◆ Exercise description:
Find and copy each line of the listing below that has the word "computer" in it.

◆ Exercise data:
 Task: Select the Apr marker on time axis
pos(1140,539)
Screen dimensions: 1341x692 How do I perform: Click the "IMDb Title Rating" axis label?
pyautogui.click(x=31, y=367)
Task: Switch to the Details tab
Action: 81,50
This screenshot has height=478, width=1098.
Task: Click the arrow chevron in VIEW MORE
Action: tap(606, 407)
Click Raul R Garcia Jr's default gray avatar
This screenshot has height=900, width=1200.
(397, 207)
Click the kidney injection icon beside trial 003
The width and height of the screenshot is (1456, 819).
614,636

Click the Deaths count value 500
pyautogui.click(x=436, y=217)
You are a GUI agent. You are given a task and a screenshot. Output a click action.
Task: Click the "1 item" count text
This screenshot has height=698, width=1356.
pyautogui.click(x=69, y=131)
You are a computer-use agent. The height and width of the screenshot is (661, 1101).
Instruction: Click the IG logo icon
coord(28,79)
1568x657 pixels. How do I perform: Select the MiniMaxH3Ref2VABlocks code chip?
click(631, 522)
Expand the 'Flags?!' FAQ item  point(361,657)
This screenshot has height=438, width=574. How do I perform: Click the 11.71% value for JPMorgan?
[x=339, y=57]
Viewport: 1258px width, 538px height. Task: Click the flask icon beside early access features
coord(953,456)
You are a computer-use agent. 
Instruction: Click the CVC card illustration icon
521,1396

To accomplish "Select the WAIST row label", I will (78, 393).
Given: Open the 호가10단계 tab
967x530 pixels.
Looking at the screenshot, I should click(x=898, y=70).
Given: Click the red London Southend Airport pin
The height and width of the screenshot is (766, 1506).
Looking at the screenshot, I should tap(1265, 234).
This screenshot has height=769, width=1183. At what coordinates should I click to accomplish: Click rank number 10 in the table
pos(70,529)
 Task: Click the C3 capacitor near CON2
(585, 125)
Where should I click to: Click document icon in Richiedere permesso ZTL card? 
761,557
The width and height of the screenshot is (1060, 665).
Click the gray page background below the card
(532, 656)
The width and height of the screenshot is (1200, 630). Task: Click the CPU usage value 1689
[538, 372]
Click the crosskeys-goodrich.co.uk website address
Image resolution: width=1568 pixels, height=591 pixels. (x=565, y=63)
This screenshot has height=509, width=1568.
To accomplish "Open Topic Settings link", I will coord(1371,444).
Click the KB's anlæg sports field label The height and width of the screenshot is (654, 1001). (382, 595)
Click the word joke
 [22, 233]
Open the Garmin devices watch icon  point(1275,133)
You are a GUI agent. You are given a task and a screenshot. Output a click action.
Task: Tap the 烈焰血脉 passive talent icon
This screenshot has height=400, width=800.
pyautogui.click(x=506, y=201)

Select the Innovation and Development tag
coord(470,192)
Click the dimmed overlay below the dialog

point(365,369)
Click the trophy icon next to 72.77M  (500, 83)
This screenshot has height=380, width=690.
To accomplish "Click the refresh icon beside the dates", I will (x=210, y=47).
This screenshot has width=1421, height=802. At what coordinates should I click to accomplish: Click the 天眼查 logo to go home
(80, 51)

◆ Output for this exercise:
You are a computer-use agent. The height and width of the screenshot is (661, 1101).
You are a computer-use agent. 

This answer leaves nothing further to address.